🤖 AI Summary
This study addresses the high prevalence of diagnostic and therapeutic errors in primary care through a real-world quality improvement trial. In 15 Penda Health clinics across Kenya, we deployed AI Consult—a responsible, lightweight large language model (LLM)-based clinical decision support system integrated non-intrusively into clinical workflows, delivering real-time, context-aware feedback only at critical decision points to preserve clinician autonomy and safety. Analyzing nearly 40,000 outpatient encounters, we observed a 16% reduction in diagnostic errors and a 13% reduction in treatment errors—translating to an estimated 22,000 avoided diagnostic and 29,000 avoided treatment errors annually. The study introduces the first responsible AI implementation framework specifically designed for primary care settings, empirically validating LLMs as a “clinical safety net.” It provides a scalable methodology and robust evidence for deploying trustworthy AI in resource-constrained health systems.
📝 Abstract
We evaluate the impact of large language model-based clinical decision support in live care.
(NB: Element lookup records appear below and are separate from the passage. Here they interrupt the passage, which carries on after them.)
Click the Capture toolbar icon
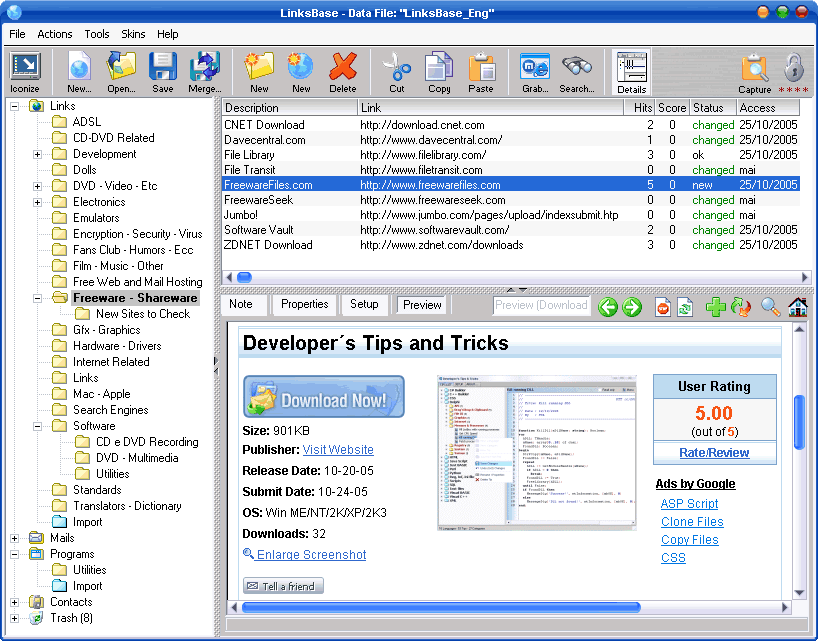This screenshot has height=641, width=818. [x=754, y=68]
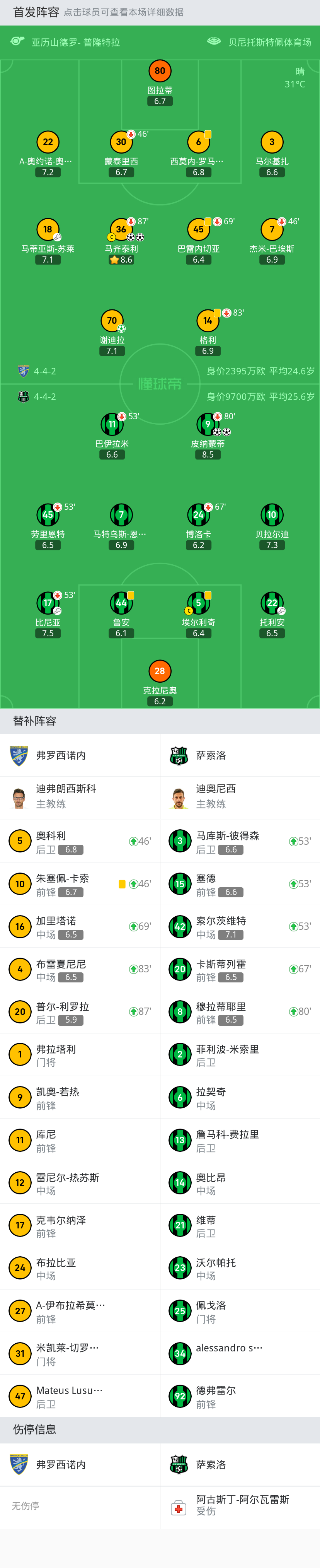The image size is (320, 1568).
Task: View substitute 索尔茨维特 number 42 details
Action: 240,926
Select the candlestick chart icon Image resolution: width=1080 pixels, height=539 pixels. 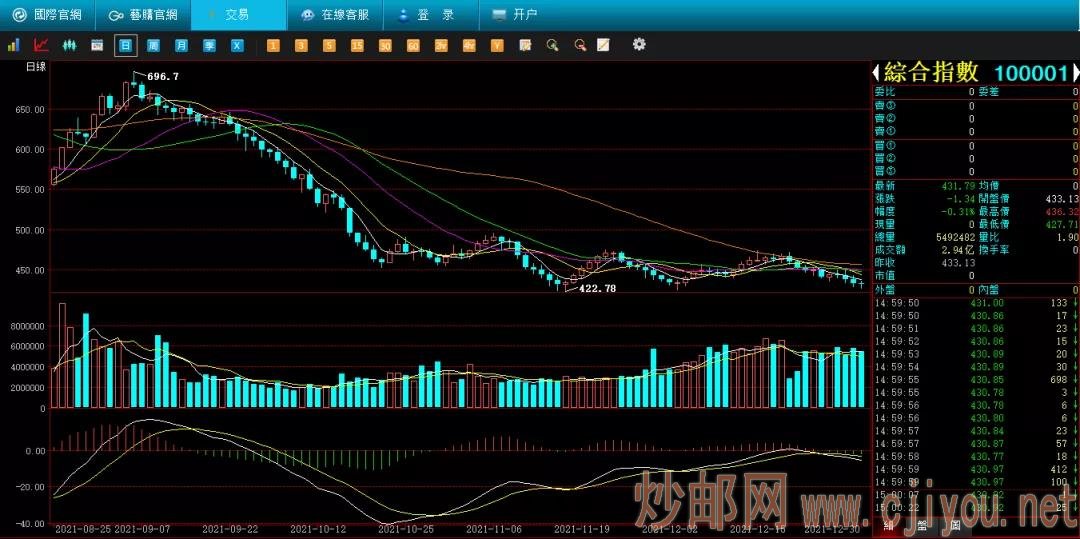pyautogui.click(x=70, y=45)
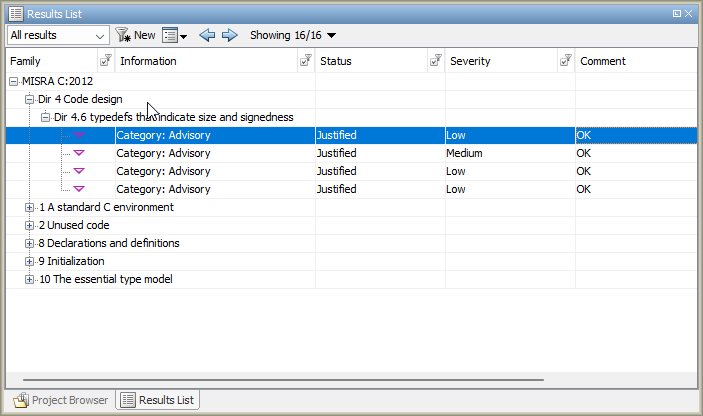
Task: Go to previous result with left arrow
Action: (207, 35)
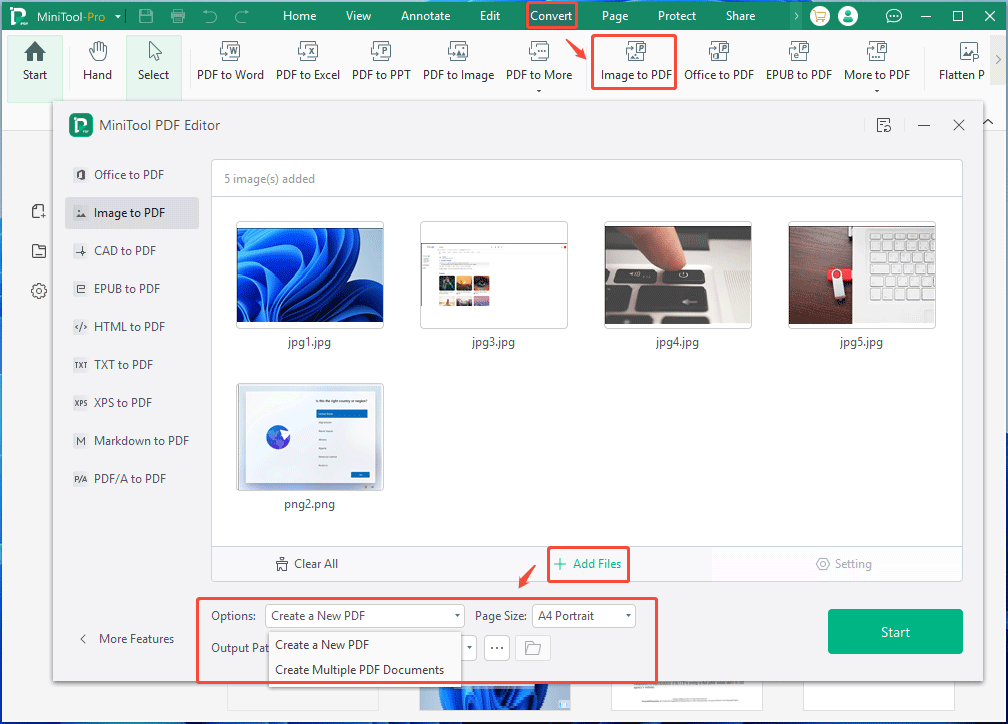Open the Page Size dropdown
This screenshot has height=724, width=1008.
[x=584, y=615]
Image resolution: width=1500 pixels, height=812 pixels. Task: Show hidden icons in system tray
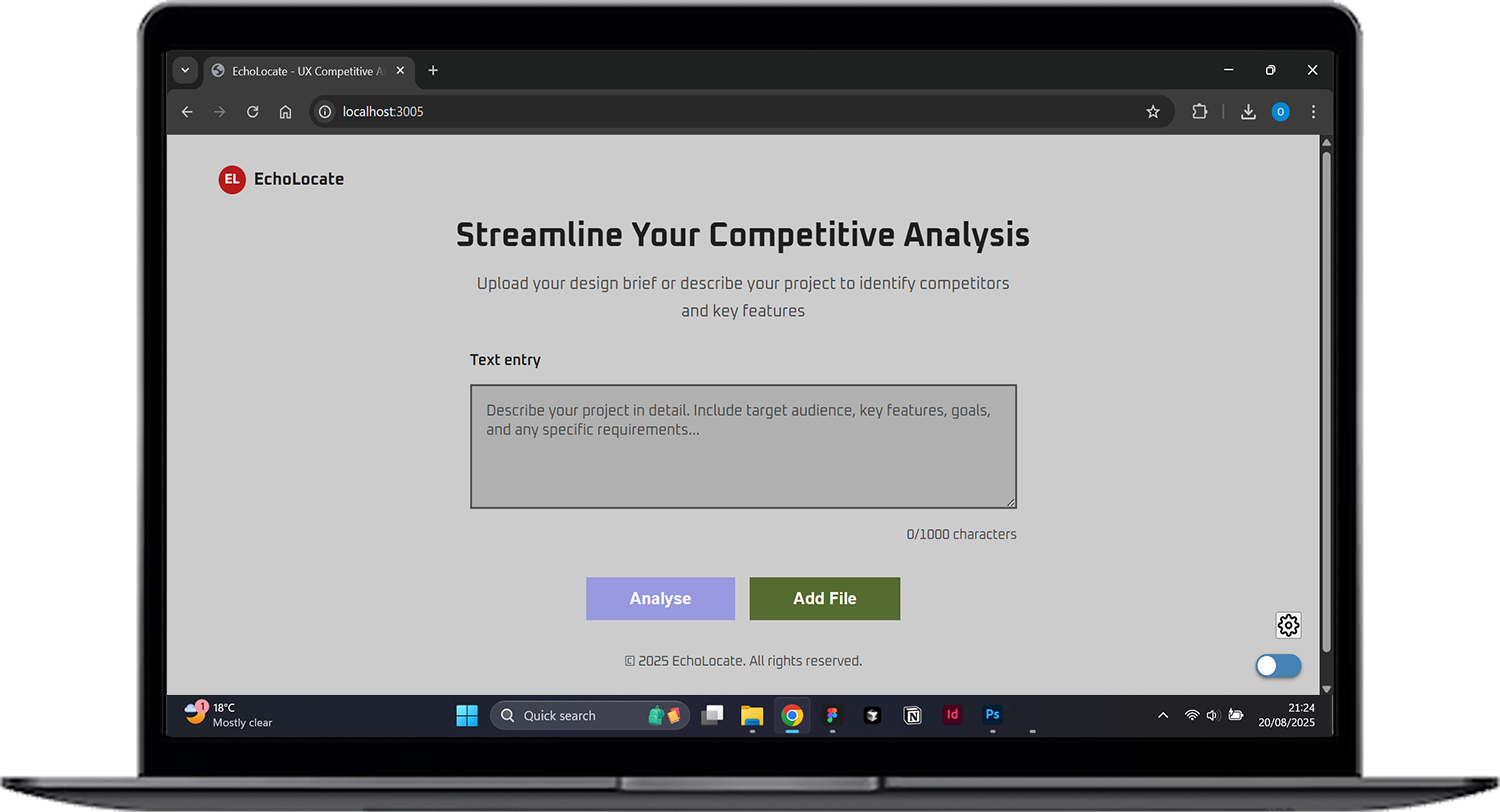(1163, 715)
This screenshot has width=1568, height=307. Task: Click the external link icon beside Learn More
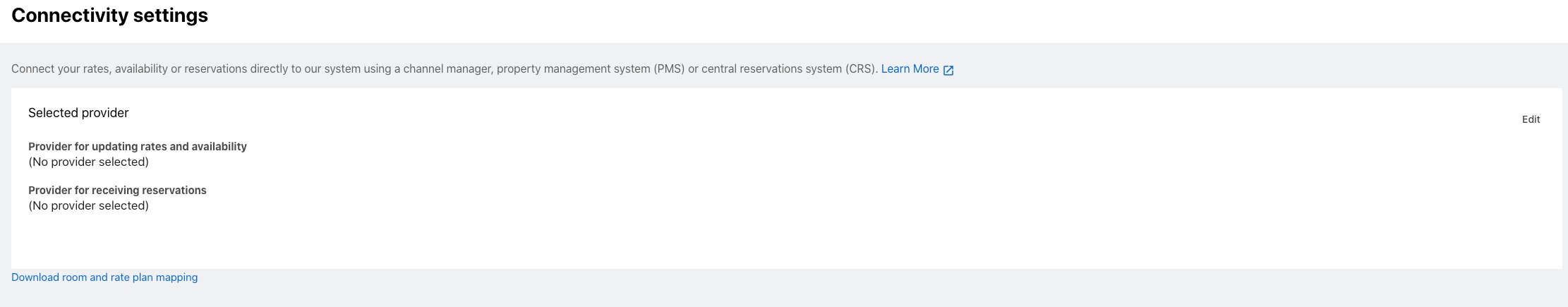pos(948,70)
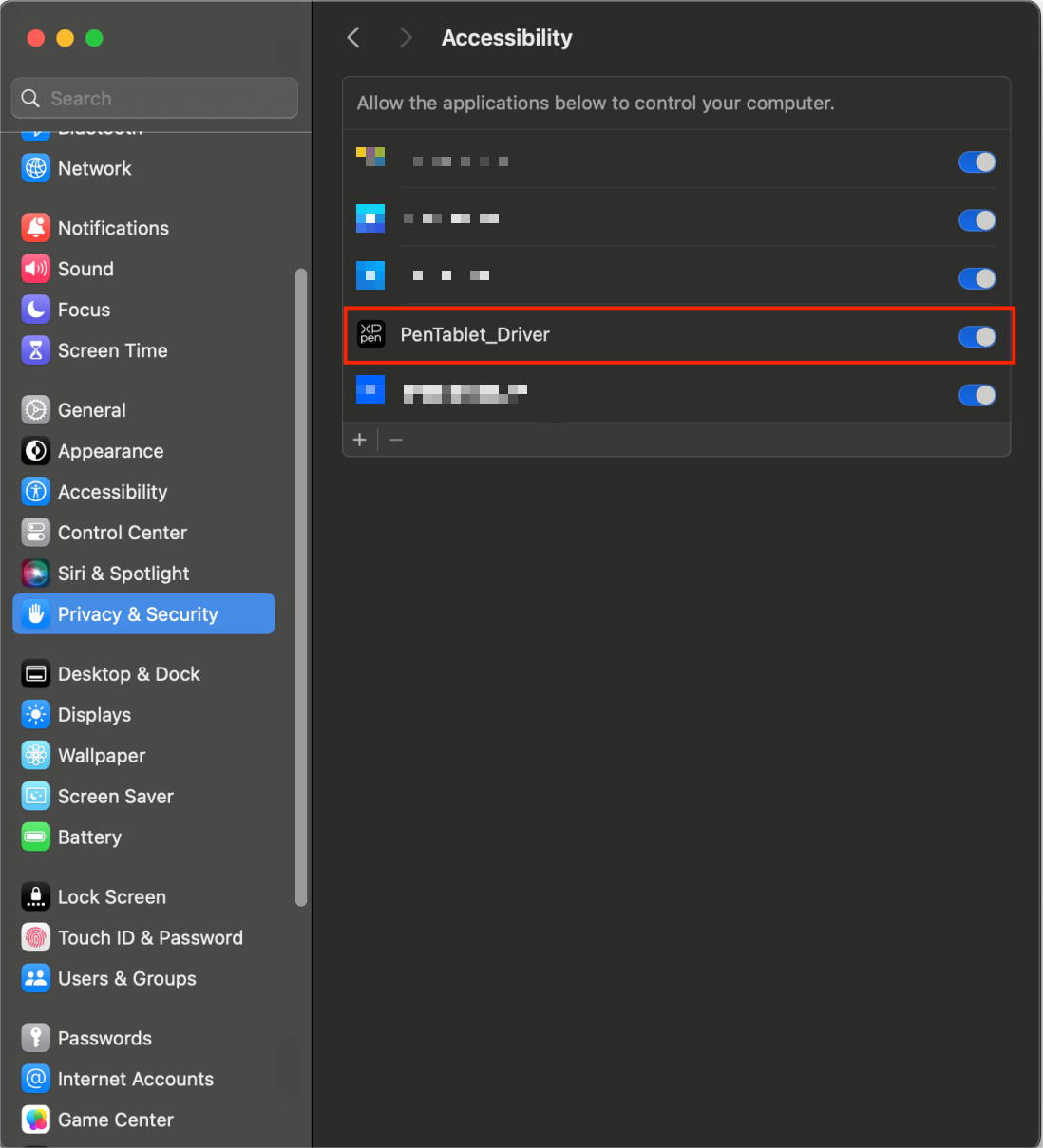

In partnership with Penda Health, a network of primary care clinics in Nairobi, Kenya, we studied AI Consult, a tool that serves as a safety net for clinicians by identifying potential documentation and clinical decision-making errors. AI Consult integrates into clinician workflows, activating only when needed and preserving clinician autonomy. We conducted a quality improvement study, comparing outcomes for 39,849 patient visits performed by clinicians with or without access to AI Consult across 15 clinics. Visits were rated by independent physicians to identify clinical errors. Clinicians with access to AI Consult made relatively fewer errors: 16% fewer diagnostic errors and 13% fewer treatment errors. In absolute terms, the introduction of AI Consult would avert diagnostic errors in 22,000 visits and treatment errors in 29,000 visits annually at Penda alone. In a survey of clinicians with AI Consult, all clinicians said that AI Consult improved the quality of care they delivered, with 75% saying the effect was "substantial". These results required a clinical workflow-aligned AI Consult implementation and active deployment to encourage clinician uptake. We hope this study demonstrates the potential for LLM-based clinical decision support tools to reduce errors in real-world settings and provides a practical framework for advancing responsible adoption.